=== YOUR TASK ===
Images are not part of the copy; transcribe all the data exactly.

============================================================

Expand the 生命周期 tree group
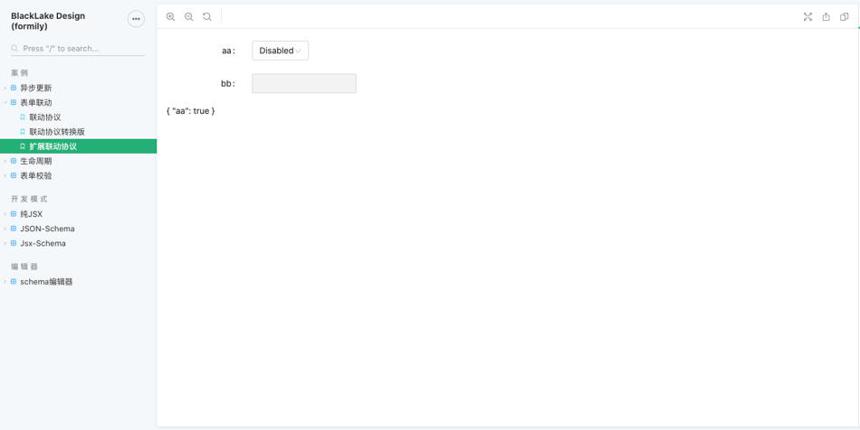This screenshot has height=430, width=860. tap(78, 161)
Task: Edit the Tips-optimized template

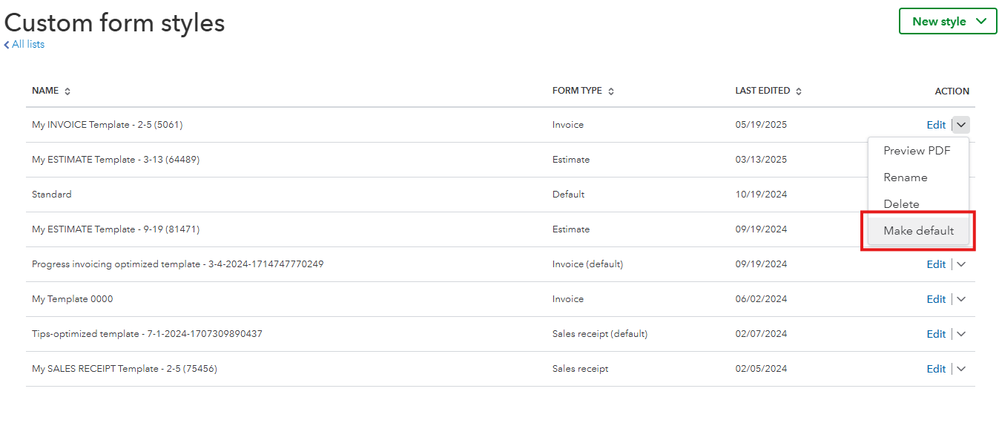Action: pyautogui.click(x=936, y=334)
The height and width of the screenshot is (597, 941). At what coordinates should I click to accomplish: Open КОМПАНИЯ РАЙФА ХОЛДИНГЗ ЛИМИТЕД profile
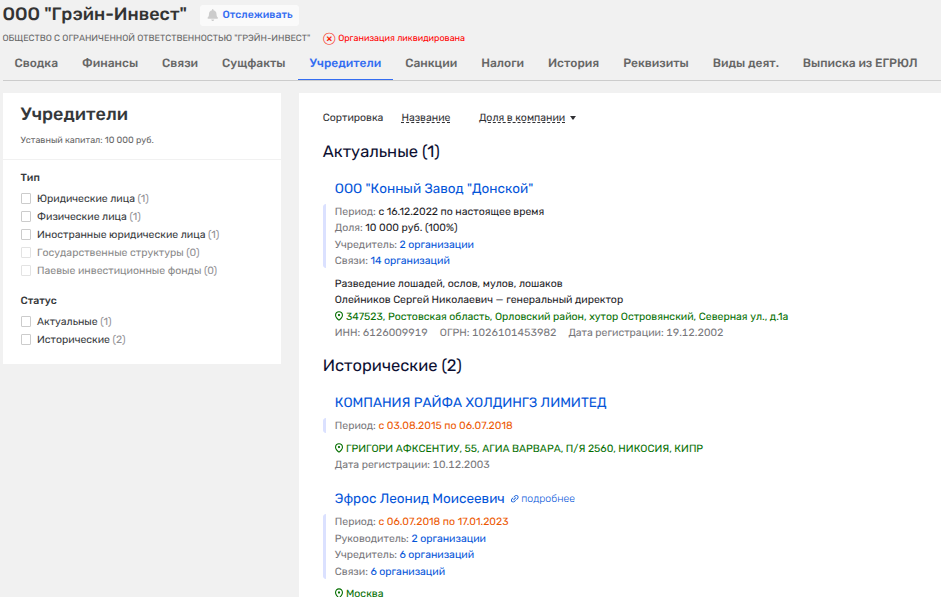(470, 402)
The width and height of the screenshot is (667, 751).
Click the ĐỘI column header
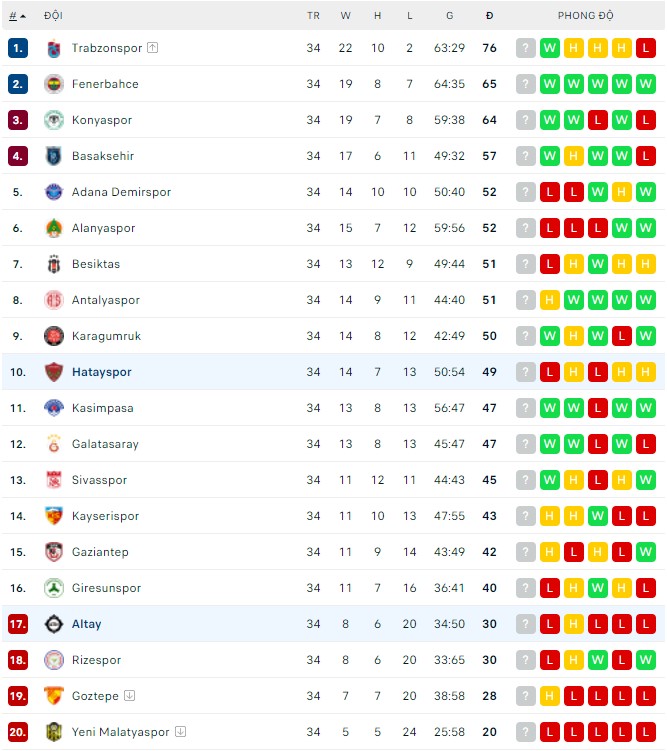pyautogui.click(x=53, y=16)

============================================================

=== WORKED SOLUTION ===
Expand the 生命周期 tree group
This screenshot has height=430, width=860. tap(78, 161)
Task: Edit the Tips-optimized template

Action: pyautogui.click(x=936, y=334)
The height and width of the screenshot is (597, 941). At what coordinates should I click to accomplish: Open КОМПАНИЯ РАЙФА ХОЛДИНГЗ ЛИМИТЕД profile
(470, 402)
The width and height of the screenshot is (667, 751).
Click the ĐỘI column header
pyautogui.click(x=53, y=16)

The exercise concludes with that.